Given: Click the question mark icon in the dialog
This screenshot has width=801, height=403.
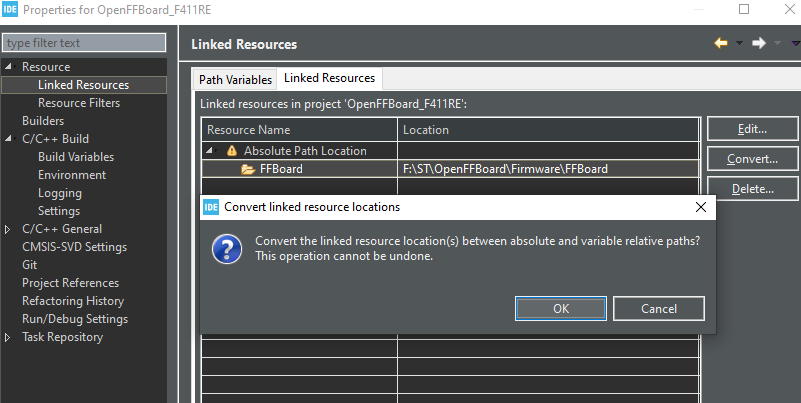Looking at the screenshot, I should coord(227,250).
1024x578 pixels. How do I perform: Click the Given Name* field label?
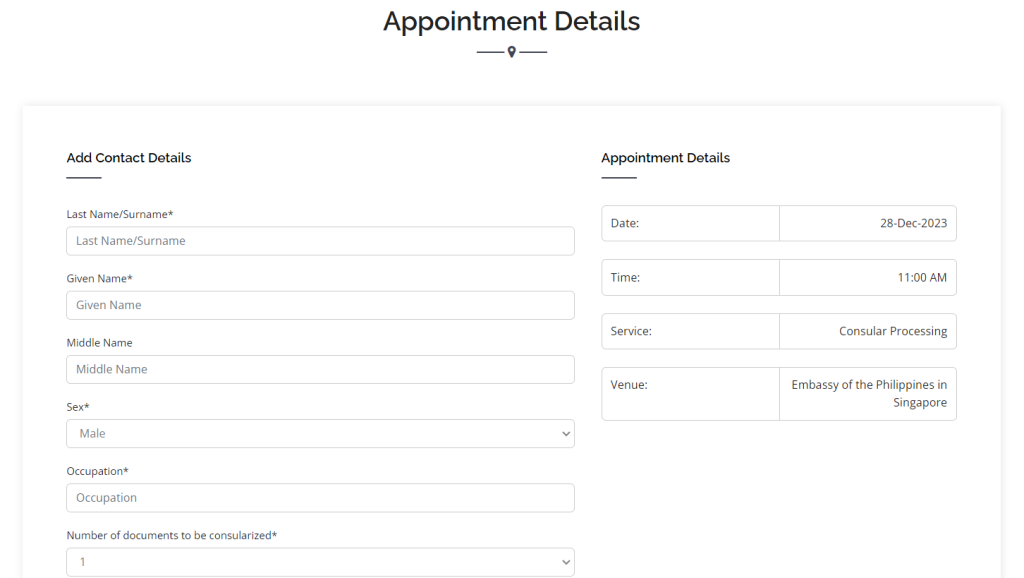[x=100, y=278]
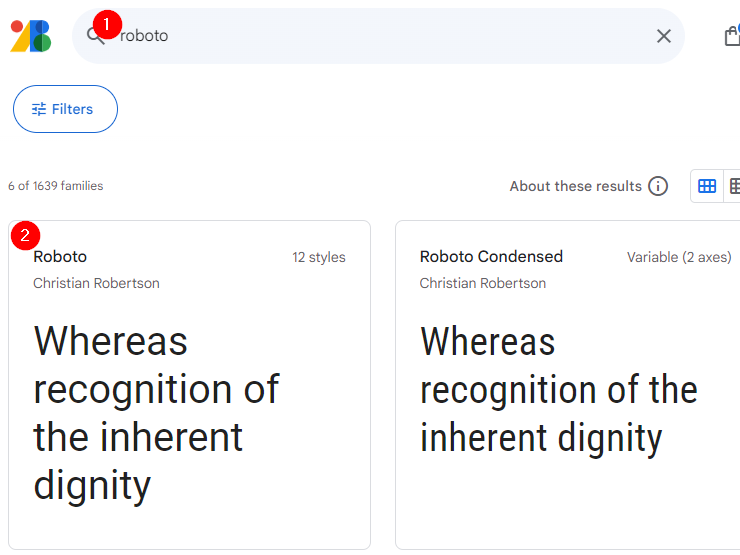Click the info icon beside About these results
Image resolution: width=740 pixels, height=555 pixels.
[658, 186]
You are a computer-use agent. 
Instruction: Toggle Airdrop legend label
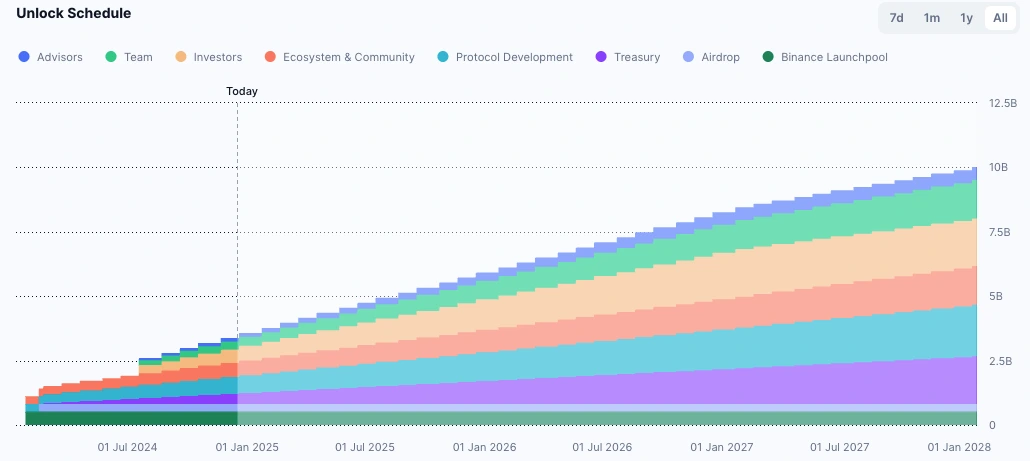click(720, 57)
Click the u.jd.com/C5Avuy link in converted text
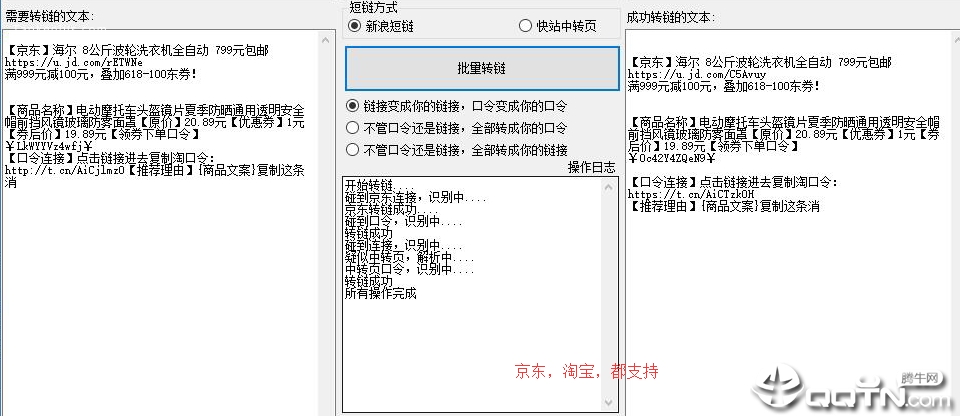 pos(697,74)
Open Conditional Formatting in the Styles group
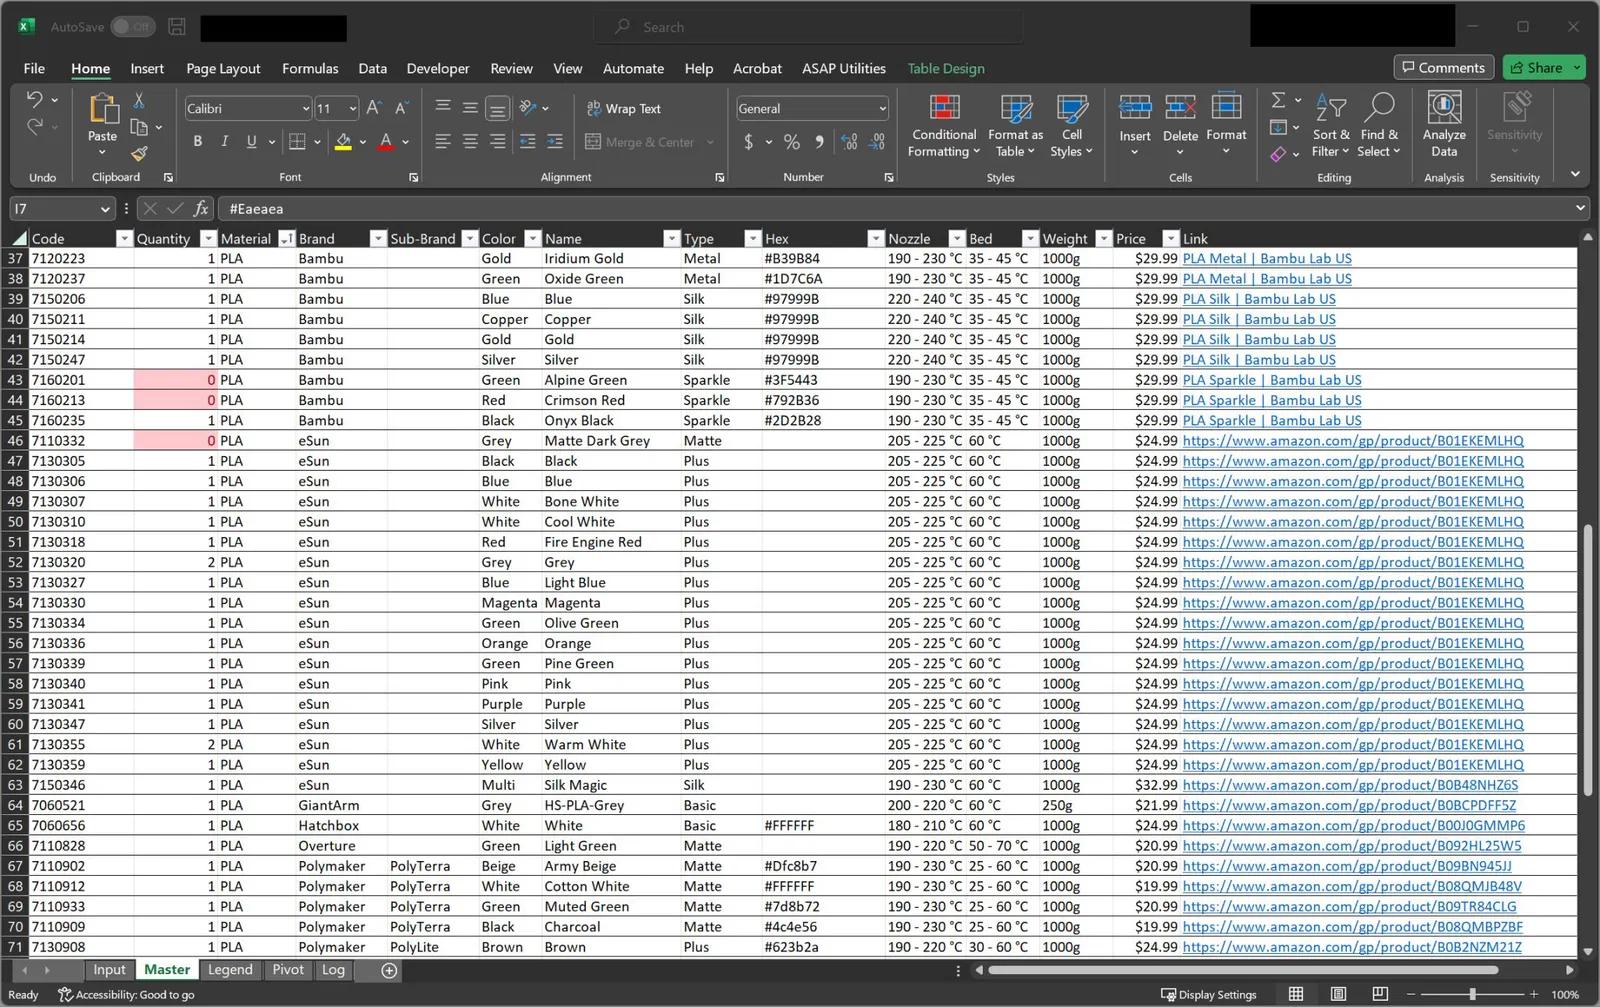1600x1007 pixels. tap(944, 125)
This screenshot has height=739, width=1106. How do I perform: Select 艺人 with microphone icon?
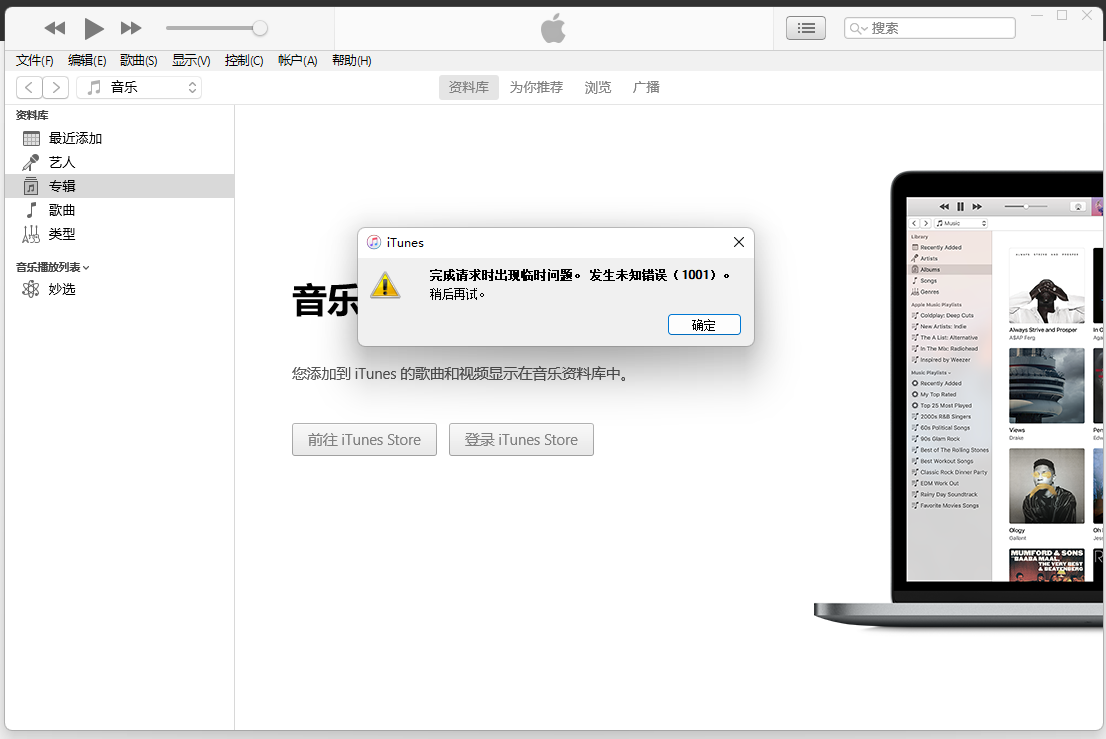pos(61,162)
▬▬▬▬▬▬
Work instruction:
Output each record above exactly as written. Skip any pictures.

Solution below:
Given: Click the question mark icon in the dialog
This screenshot has width=801, height=403.
Looking at the screenshot, I should coord(227,250).
1024x578 pixels. How do I perform: Click the Given Name* field label?
[x=100, y=278]
Click the info icon beside About these results
Image resolution: width=740 pixels, height=555 pixels.
[658, 186]
You are a computer-use agent. 
Instruction: Toggle Airdrop legend label
click(720, 57)
Click the u.jd.com/C5Avuy link in converted text
 pos(697,74)
Open Conditional Formatting in the Styles group
1600x1007 pixels. tap(944, 125)
This screenshot has height=739, width=1106. How do I perform: Select 艺人 with microphone icon?
pos(61,162)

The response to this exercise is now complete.